Bringing up a map of wind power deployments tells the story; what you will see is a hot vertical strip in the center of the US. That is where it actually makes sense to deploy windmills, and people will continue to put them there even if subsidies end. It makes sense for the area, the amount of wind, the serviceability of the deployments, etc.
Off shore has always been politically contentious because it's much more dependent on subsidies, it's a battle for/against rent-seeking. One party is in favor of this particular kind of rent-seeking and the other party isn't (they will be in favor of a different kind, no doubt). The subsidies are necessary for these deployments to make financial sense, and if they went away, then it would just be a bad place to put a windmill.

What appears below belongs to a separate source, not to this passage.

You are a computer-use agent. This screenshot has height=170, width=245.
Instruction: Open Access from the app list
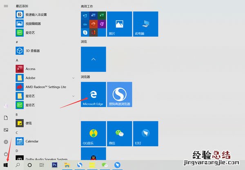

There is no national security issue, there is no real case for energy infrastructure either. This use case needs government money to make sense, and is therefore sensitive to political fluctuations.
Why do you say it's rent seeking? Offshore wind is efficient, turbine blades can safely be much larger giving 3x the output, turbine arrays have unobstructed space giving twice the capacity factor. It's more efficient than onshore.
You appear to be starting from a premise that wind turbines don't generate profits?
> Bringing up a map of wind power deployments tells the story; what you will see is a hot vertical strip in the center of the US
Idk what you mean by that. I pulled up a map and saw dots all over the place. They are concentrated on the east coast because you can’t build fixed on west coast (has to be floating) but they are pretty much anywhere on the east coast.